**PROBLEM TO WORK ON:** Each record that follows is to be output in full, precisely as written.

**INPUT FOR THIS TASK:**
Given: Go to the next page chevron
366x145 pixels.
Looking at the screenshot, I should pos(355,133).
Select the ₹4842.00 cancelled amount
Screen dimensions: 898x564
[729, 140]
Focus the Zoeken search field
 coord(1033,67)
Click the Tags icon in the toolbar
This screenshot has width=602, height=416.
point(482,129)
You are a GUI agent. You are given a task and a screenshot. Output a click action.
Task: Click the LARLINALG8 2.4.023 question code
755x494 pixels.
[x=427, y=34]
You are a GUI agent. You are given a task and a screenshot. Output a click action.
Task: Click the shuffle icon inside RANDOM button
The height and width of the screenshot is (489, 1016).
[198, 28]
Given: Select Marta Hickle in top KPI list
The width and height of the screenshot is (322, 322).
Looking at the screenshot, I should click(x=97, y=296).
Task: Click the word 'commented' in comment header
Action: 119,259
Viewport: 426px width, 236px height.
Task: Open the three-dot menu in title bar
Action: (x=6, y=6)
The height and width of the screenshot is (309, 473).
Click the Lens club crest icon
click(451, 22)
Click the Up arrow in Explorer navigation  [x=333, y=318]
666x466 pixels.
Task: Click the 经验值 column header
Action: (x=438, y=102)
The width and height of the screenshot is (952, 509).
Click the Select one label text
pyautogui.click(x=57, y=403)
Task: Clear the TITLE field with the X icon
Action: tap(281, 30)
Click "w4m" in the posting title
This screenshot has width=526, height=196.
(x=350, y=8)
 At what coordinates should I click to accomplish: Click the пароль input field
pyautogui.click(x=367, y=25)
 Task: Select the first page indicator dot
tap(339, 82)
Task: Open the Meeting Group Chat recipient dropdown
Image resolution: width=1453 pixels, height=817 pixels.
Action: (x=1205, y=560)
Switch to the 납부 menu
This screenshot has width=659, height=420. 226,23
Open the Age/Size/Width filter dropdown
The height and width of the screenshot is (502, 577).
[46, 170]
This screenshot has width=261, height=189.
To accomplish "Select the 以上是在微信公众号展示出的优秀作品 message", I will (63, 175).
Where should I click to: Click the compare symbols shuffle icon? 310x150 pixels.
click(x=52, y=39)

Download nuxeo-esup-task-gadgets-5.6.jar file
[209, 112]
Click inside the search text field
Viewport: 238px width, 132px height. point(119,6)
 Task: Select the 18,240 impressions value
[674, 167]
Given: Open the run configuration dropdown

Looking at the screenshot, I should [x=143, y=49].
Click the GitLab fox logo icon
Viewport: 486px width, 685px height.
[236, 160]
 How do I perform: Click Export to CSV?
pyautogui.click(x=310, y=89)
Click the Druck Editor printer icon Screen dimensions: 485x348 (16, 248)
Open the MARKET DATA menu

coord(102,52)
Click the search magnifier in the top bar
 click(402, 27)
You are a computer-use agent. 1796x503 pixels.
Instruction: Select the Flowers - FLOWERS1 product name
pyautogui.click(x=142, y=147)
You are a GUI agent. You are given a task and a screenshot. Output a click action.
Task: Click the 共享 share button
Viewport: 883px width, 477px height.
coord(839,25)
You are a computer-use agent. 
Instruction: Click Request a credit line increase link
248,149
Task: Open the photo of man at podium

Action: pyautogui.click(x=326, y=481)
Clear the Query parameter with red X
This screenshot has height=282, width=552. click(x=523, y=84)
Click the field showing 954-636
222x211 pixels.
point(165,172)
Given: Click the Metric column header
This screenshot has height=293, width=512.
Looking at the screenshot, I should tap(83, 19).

**SOLVED EXERCISE:**
Given: Go to the next page chevron
366x145 pixels.
Looking at the screenshot, I should pos(355,133).
Select the ₹4842.00 cancelled amount
Screen dimensions: 898x564
[729, 140]
Focus the Zoeken search field
 coord(1033,67)
Click the Tags icon in the toolbar
This screenshot has width=602, height=416.
point(482,129)
You are a GUI agent. You are given a task and a screenshot. Output a click action.
Task: Click the LARLINALG8 2.4.023 question code
755x494 pixels.
[x=427, y=34]
You are a GUI agent. You are given a task and a screenshot. Output a click action.
Task: Click the shuffle icon inside RANDOM button
The height and width of the screenshot is (489, 1016).
[198, 28]
Given: Select Marta Hickle in top KPI list
The width and height of the screenshot is (322, 322).
Looking at the screenshot, I should click(x=97, y=296).
Task: Click the word 'commented' in comment header
Action: 119,259
Viewport: 426px width, 236px height.
Task: Open the three-dot menu in title bar
Action: (x=6, y=6)
The height and width of the screenshot is (309, 473).
Click the Lens club crest icon
click(451, 22)
Click the Up arrow in Explorer navigation  [x=333, y=318]
666x466 pixels.
Task: Click the 经验值 column header
Action: (x=438, y=102)
The width and height of the screenshot is (952, 509).
Click the Select one label text
pyautogui.click(x=57, y=403)
Task: Clear the TITLE field with the X icon
Action: tap(281, 30)
Click "w4m" in the posting title
This screenshot has width=526, height=196.
(x=350, y=8)
 At what coordinates should I click to accomplish: Click the пароль input field
pyautogui.click(x=367, y=25)
 Task: Select the first page indicator dot
tap(339, 82)
Task: Open the Meeting Group Chat recipient dropdown
Image resolution: width=1453 pixels, height=817 pixels.
Action: (x=1205, y=560)
Switch to the 납부 menu
This screenshot has width=659, height=420. 226,23
Open the Age/Size/Width filter dropdown
The height and width of the screenshot is (502, 577).
[46, 170]
This screenshot has width=261, height=189.
To accomplish "Select the 以上是在微信公众号展示出的优秀作品 message", I will (63, 175).
Where should I click to: Click the compare symbols shuffle icon? 310x150 pixels.
click(x=52, y=39)

Download nuxeo-esup-task-gadgets-5.6.jar file
[209, 112]
Click inside the search text field
Viewport: 238px width, 132px height. point(119,6)
 Task: Select the 18,240 impressions value
[674, 167]
Given: Open the run configuration dropdown

Looking at the screenshot, I should [x=143, y=49].
Click the GitLab fox logo icon
Viewport: 486px width, 685px height.
[236, 160]
 How do I perform: Click Export to CSV?
pyautogui.click(x=310, y=89)
Click the Druck Editor printer icon Screen dimensions: 485x348 (16, 248)
Open the MARKET DATA menu

coord(102,52)
Click the search magnifier in the top bar
 click(402, 27)
You are a computer-use agent. 1796x503 pixels.
Instruction: Select the Flowers - FLOWERS1 product name
pyautogui.click(x=142, y=147)
You are a GUI agent. You are given a task and a screenshot. Output a click action.
Task: Click the 共享 share button
Viewport: 883px width, 477px height.
coord(839,25)
You are a computer-use agent. 
Instruction: Click Request a credit line increase link
248,149
Task: Open the photo of man at podium

Action: pyautogui.click(x=326, y=481)
Clear the Query parameter with red X
This screenshot has height=282, width=552. click(x=523, y=84)
Click the field showing 954-636
222x211 pixels.
point(165,172)
Given: Click the Metric column header
This screenshot has height=293, width=512.
Looking at the screenshot, I should tap(83, 19).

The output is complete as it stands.